In its final written decision, the PTAB concluded that claims 1–14 and 16–20 of the ’758 patent were unpatentable as being obvious under 35 U.S.C. § 103(a). As to claims 3, 16, and 20 the PTAB did not rely on Saito, but rather U.S. Patent No. 5,362,463 to Stiles (“Stiles”). On appeal, EmeraChem argued that the PTAB violated the Administrative Procedure Act by not giving EmeraChem adequate notice of or an opportunity to respond to the Board’s reliance on Stiles for claims 3, 16, and 20. The Federal Circuit agreed and reminded the PTAB that IPRs are formal adjudication proceedings where the APA requires “all interested parties the opportunity to submit and consider facts and arguments, and allow a party ‘to submit rebuttal evidence . . . as may be required for a full and true disclosure of the facts.’” In this case, the patent owner, EmeraChem, was not properly apprised of “the matters of fact and law asserted” against it, namely an identification of the art the Board planned to rely upon for its obviousness rejections of claims 3, 16, and 20. Without notice, the patent owner was also not afforded a fair opportunity to respond, warranting the remand.
In the decision, the Federal Circuit rejected the PTAB’s arguments that the IPR institution decision provided fair notice to EmeraChem.

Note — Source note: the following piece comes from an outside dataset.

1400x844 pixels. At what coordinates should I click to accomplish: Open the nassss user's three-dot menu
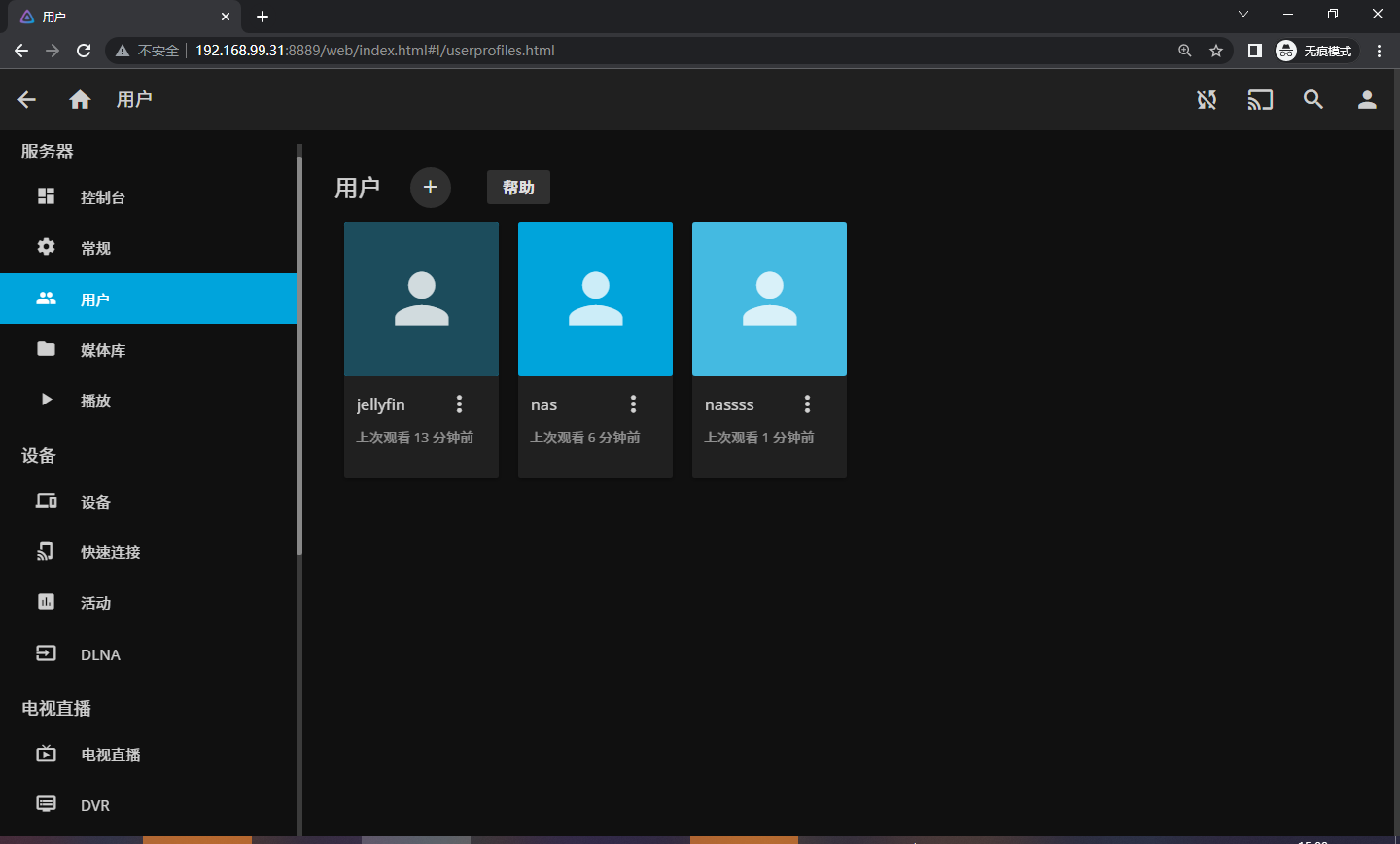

Specifically, the panel rejected the PTAB’s position that the language of the institution decision stating that “claims 1–14 and 16–20 of the ’758 patent [are] likely unpatentable under 35 U.S.C. § 103(a) over Campbell, Hirota, Saito, and Stiles” informed EmeraChem of the Board’s reliance on Stiles for claims 3, 16, and 20. The Federal Circuit noted that the institution decision “listed claims 2–20 and identified, claim-by-claim, specific portions of the prior art references on which it was instituting review.” When considered in combination with the petition’s claim chart, the Federal Circuit held that the general statements of unpatentability in the institution decision failed to direct the patent owner to the particular bases of the obviousness grounds. The Board’s block quoting from Stiles in its Institution Decision in a discussion of claim 1 also did not sufficiently notify EmeraChem that the PTAB would later rely on Stiles for claims 3, 16, and 20.
The case serves as a reminder that a party to a post-grant proceeding must be provided with adequate notice and an opportunity to respond to positions adverse to that party’s interest that are being considered by the Board. Where the PTAB does not afford such notice, it runs afoul of the APA’s procedural requirements necessitating a remand.